_INSTRUCTIONS TO FOLLOW_
All pictures must be dropped, while the entries are given again word for word.

TASK INPUTS: Begin

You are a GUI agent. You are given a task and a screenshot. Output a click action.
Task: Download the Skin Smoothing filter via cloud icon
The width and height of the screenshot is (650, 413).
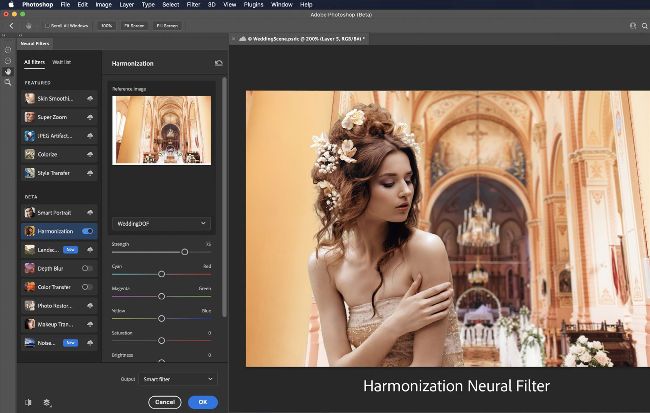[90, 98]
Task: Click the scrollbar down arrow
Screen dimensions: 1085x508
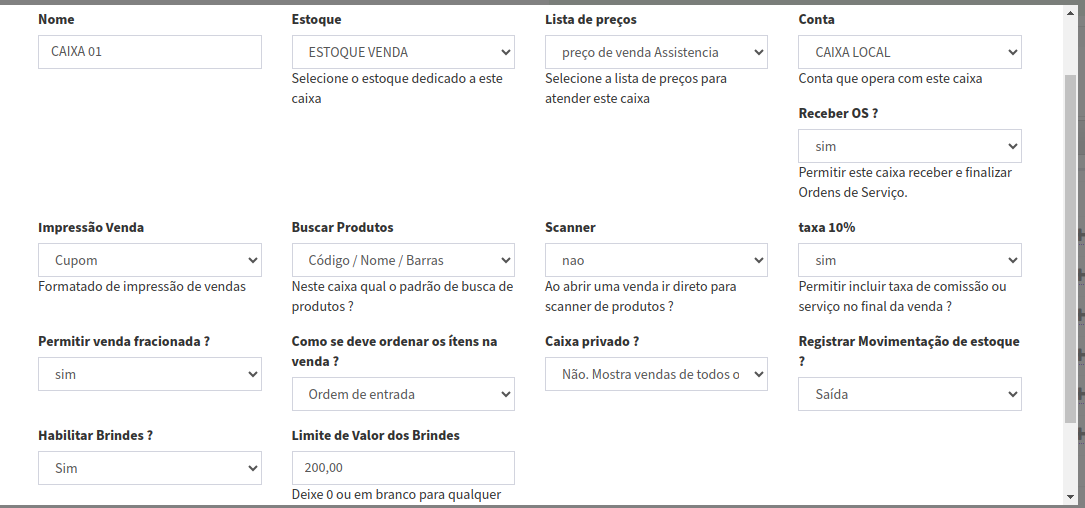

TASK INPUTS: End

_YOUR RESPONSE_
You are a GUI agent. You are given a task and a screenshot. Output a click action.
Task: Download the Skin Smoothing filter via cloud icon
The width and height of the screenshot is (650, 413).
[90, 98]
Task: Click the scrollbar down arrow
Screen dimensions: 1085x508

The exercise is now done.